## start MATERIAL FOR THIS TASK

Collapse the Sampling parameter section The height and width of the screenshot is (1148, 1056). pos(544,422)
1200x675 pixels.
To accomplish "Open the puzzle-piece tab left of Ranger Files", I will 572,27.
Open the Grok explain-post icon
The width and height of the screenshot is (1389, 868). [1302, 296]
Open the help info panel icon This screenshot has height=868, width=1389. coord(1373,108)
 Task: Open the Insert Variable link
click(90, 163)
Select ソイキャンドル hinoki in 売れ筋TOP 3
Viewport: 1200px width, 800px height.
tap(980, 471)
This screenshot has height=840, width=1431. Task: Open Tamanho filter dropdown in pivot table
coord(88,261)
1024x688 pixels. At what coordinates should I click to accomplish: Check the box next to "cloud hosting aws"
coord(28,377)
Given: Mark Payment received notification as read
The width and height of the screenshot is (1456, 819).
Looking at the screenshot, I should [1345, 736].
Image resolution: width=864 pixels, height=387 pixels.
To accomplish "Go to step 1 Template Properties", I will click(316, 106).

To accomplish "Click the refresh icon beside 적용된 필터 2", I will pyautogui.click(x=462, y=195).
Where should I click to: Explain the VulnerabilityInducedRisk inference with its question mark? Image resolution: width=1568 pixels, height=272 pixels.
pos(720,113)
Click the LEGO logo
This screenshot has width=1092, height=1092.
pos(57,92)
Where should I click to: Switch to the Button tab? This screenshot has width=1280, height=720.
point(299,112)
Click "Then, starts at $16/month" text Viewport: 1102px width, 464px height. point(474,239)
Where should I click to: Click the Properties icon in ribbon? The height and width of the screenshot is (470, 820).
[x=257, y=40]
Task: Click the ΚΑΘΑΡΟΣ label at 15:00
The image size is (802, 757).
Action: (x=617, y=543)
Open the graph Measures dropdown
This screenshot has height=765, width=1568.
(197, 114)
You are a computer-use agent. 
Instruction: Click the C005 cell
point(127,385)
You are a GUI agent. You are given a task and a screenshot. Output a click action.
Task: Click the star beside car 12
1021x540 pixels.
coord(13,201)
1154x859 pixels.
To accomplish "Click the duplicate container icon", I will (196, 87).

## end MATERIAL FOR THIS TASK

● **EXERCISE DIRECTIONS**:
Copy all of the lines above, substituting "menu" for "dropdown" and leaving everything else unchanged.

● **WRITTEN ANSWER**:
Collapse the Sampling parameter section The height and width of the screenshot is (1148, 1056). pos(544,422)
1200x675 pixels.
To accomplish "Open the puzzle-piece tab left of Ranger Files", I will 572,27.
Open the Grok explain-post icon
The width and height of the screenshot is (1389, 868). [1302, 296]
Open the help info panel icon This screenshot has height=868, width=1389. coord(1373,108)
 Task: Open the Insert Variable link
click(90, 163)
Select ソイキャンドル hinoki in 売れ筋TOP 3
Viewport: 1200px width, 800px height.
tap(980, 471)
This screenshot has height=840, width=1431. Task: Open Tamanho filter menu in pivot table
coord(88,261)
1024x688 pixels. At what coordinates should I click to accomplish: Check the box next to "cloud hosting aws"
coord(28,377)
Given: Mark Payment received notification as read
The width and height of the screenshot is (1456, 819).
Looking at the screenshot, I should [1345, 736].
Image resolution: width=864 pixels, height=387 pixels.
To accomplish "Go to step 1 Template Properties", I will click(316, 106).

To accomplish "Click the refresh icon beside 적용된 필터 2", I will pyautogui.click(x=462, y=195).
Where should I click to: Explain the VulnerabilityInducedRisk inference with its question mark? Image resolution: width=1568 pixels, height=272 pixels.
pos(720,113)
Click the LEGO logo
This screenshot has width=1092, height=1092.
pos(57,92)
Where should I click to: Switch to the Button tab? This screenshot has width=1280, height=720.
point(299,112)
Click "Then, starts at $16/month" text Viewport: 1102px width, 464px height. point(474,239)
Where should I click to: Click the Properties icon in ribbon? The height and width of the screenshot is (470, 820).
[x=257, y=40]
Task: Click the ΚΑΘΑΡΟΣ label at 15:00
The image size is (802, 757).
Action: (x=617, y=543)
Open the graph Measures menu
This screenshot has height=765, width=1568.
(197, 114)
You are a computer-use agent. 
Instruction: Click the C005 cell
point(127,385)
You are a GUI agent. You are given a task and a screenshot. Output a click action.
Task: Click the star beside car 12
1021x540 pixels.
coord(13,201)
1154x859 pixels.
To accomplish "Click the duplicate container icon", I will (196, 87).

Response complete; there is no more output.